> **Job**: In the passage on Guido Tonelli, who presented his conference?

> **Text provided**:
—————
Guido Tonelli was present during the whole process of building the LHC accelerator up to the appearance of the first evidence of existence of the Higgs particle. His fundamental role in the discovery has earned him several awards, such as the Fundamental Physics Prize (2012) and the Enrico Fermi Prize of the Italian Society of Physics (2013). Presented by the director of the Institute of High Energy Physics (IFAE) Matteo Cavalli Sforza, Tonelli gave a conference entitled “The Imperfect Birth of Things” on 7 February at the UAB Faculty of Sciences.
 
Can we be sure that the Higgs boson really has been observed, or are there still other possibilities compatible with the experimental results?
—————
> **Source material**:
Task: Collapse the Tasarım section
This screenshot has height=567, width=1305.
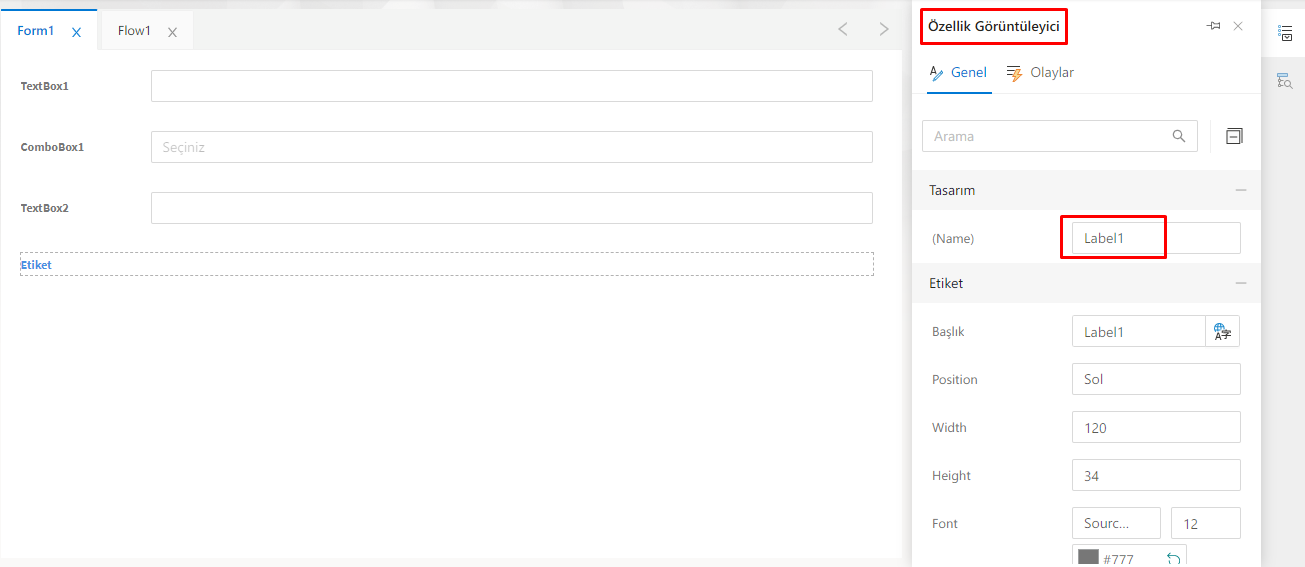Action: pyautogui.click(x=1240, y=190)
—————
> **Exercise response**: Matteo Cavalli Sforza, director of the Institute of High Energy Physics (IFAE).